Fears of crackdowns on Turkey’s Kurdish parties and voters

Fears of crackdowns on Turkey’s Kurdish parties and voters
Members of the pro-Kurdish Peoples Democratic Party take part in a protest against the detention of HDP activists in Istanbul. (File/AFP)
Short Url
Updated 19 February 2021

Fears of crackdowns on Turkey’s Kurdish parties and voters

Fears of crackdowns on Turkey’s Kurdish parties and voters
  • Houses of HDP members who attended peaceful demonstrations ‘have turned into prisons’

ANKARA: The debate around the closure of Turkey’s pro-Kurdish Peoples’ Democratic Party (HDP) — the third biggest party in the parliament — raises the specter of crackdowns on Kurdish voters like those seen during the 1990s.
Devlet Bahceli, the leader of the Nationalist Movement Party (MHP), the alliance partner of the ruling Justice and Development Party (AKP), regularly repeats his calls for banning HDP, claiming the party still has “organic” ties with the outlawed Kurdistan Workers’ Party (PKK) — an accusation that is denied by the HDP.
But sources who spoke to Arab News claim that the government is instead working on alternative plans to erode public support for the Kurdish party and paralyze its political and financial functions.
Several Kurdish parties were banned in the past, paving the way for the launch of new ones with a broader voter base almost every time.
The government currently is working on lifting the parliamentary immunity of all HDP deputies who are subject to summary of proceedings on terror charges. So far, 56 deputies from HDP have 914 summaries of proceedings against them.
When these files are examined in the parliament with the support of the AKP and its ally MHP, the deputies may be arrested due to alleged “terror” links.
Figen Yuksekdag and Selahattin Demirtas, former co-chairs of the HDP, are still behind bars on terror-related charges, while dozens of local officials from the Kurdish party were detained on Monday following the death of 13 Turkish citizens, including policemen, soldiers and intelligence officers, who were held captive by the PKK in northern Iraq.
So far, the government has taken more than 47 of the 65 municipalities won by the HDP in Kurdish-majority provinces in the 2019 local elections by replacing mayors with trustees, on the ground of “terror-related” investigations against the HDP mayors.
In a press briefing on Feb. 17, the Human Rights Association warned that the homes of HDP members who attended peaceful demonstrations have been turned into prisons due to increasing house arrest sentences.
A new survey conducted by the pro-government Optimar company found that 66 percent of respondents were in favor of banning the HDP.
In another move, the election threshold in the country may also be lowered from 10 percent to five percent.
This is also expected to lower public support for the HDP as people who are normally not core voters of the Kurdish party support it during the elections to prevent it from remaining below the threshold.
According to Roj Girasun, director of the Diyarbakir-based Rawest Research Center, discussions about banning HDP in the political scene further increase anti-AKP sentiments among Kurdish voters.
“With the executive presidential system, the weight of the political parties and the parliament almost completely lost their significance. In case of a closure of the HDP, its voters will get further motivation to support the anti-Erdogan camp in any forthcoming elections because of the increased polarization in the country,” he told Arab News.
During the 2023 parliamentary and presidential elections, about 2 million young Kurds are expected to vote for the first time.
“According to our estimates, the HDP is the first choice for these new voters. The loyal voter share of the HDP is around 7-8 percent,” he said.
Now, the key question for Turkey is whether the government’s ally MHP, with its nationalistic vote potential, will exercise enough leverage on the government on the closure of the HDP.
Presidential communications director, Fahrettin Altun, tweeted a video on Sunday wth the message “PKK and HDP are one and the same.”
Galip Dalay, a doctoral researcher from Oxford University, thinks that debates about the HDP’s closure should be evolved around another discussion about the differentiation between what is good for Turkey and what is good for the ruling government.

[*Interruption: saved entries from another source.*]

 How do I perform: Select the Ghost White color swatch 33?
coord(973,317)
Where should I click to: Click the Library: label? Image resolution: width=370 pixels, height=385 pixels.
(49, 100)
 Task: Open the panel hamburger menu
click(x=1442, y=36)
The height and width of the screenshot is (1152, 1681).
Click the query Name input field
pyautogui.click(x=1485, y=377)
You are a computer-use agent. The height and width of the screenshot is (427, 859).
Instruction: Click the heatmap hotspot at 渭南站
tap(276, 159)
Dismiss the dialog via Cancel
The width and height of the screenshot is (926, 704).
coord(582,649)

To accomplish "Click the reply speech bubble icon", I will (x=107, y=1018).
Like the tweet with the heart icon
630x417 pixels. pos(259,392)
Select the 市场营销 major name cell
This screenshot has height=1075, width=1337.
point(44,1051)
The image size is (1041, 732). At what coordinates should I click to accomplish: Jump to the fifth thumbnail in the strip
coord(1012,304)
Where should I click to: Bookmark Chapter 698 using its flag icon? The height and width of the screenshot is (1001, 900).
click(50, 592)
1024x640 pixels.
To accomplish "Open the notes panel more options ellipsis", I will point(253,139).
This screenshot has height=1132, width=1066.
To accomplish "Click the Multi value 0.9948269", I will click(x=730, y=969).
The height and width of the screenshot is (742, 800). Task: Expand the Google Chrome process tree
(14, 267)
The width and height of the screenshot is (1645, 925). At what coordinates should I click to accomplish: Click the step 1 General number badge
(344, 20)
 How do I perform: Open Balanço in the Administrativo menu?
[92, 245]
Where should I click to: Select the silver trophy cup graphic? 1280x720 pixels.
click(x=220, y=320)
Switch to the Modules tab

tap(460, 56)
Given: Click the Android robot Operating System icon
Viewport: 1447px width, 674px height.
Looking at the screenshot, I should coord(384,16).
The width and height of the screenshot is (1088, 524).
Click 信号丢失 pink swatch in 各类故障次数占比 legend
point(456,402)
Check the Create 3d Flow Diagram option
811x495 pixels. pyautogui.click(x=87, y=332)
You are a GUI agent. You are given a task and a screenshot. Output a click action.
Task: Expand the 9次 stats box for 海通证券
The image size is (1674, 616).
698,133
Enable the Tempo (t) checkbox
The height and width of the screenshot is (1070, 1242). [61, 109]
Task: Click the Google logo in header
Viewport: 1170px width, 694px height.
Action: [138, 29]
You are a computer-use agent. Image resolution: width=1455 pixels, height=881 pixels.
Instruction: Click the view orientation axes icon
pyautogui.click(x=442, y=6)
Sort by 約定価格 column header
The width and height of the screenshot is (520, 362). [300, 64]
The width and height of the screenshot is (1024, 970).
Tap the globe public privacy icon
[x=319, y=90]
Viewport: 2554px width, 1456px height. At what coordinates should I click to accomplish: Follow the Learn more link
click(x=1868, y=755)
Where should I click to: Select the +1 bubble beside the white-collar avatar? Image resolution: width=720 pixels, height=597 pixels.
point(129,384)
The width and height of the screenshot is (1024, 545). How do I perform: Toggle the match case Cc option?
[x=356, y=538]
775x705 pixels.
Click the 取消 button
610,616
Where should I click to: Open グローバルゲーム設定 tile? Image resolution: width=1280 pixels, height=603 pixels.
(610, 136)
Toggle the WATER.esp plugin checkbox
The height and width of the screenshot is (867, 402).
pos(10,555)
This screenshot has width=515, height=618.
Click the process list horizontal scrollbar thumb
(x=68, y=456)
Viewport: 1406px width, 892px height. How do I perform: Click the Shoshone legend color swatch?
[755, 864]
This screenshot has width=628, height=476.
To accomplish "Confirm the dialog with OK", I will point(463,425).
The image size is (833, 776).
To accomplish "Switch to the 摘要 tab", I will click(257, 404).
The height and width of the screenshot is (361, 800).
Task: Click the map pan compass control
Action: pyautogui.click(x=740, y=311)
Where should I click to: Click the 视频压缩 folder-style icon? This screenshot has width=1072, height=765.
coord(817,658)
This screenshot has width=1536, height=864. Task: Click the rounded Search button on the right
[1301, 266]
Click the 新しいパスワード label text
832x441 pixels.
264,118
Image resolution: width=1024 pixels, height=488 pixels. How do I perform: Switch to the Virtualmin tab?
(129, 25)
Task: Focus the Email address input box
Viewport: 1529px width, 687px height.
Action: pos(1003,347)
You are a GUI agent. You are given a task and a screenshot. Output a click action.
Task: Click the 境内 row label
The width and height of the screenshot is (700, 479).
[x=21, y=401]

Following the tragic death of Turkish officers in northern Iraq, the closure of the HDP became much more likely ...

Galip Dalay, Researcher

“Following the tragic death of Turkish officers in northern Iraq, the closure of the HDP became much more likely. I expect the government to opt for hard politics in order to overcome the failure of this rescue operation of the 13 hostages,” he told Arab News.
Experts underline that any move to ban the HDP will show that the government prioritizes its electoral advantages over the potential reactions of the international community, especially with the administration of US President Joe Biden focusing on weaknesses of democracy in its allies.
However, for Dalay, Turkish President Recep Tayyip Erdogan is now undecided about which option will bring him more public support in the upcoming elections.
“He is not categorically against banning the HDP. However, he may opt for bringing tougher conditions to benefit from a Treasury grant, which could lead to preventing the HDP from getting any financial assistance from the Treasury,” he said.
“With the latest wave of arrests, the government already paralyzed the HDP in a political sense by arresting top and medium-level officials of the party,” Dalay said.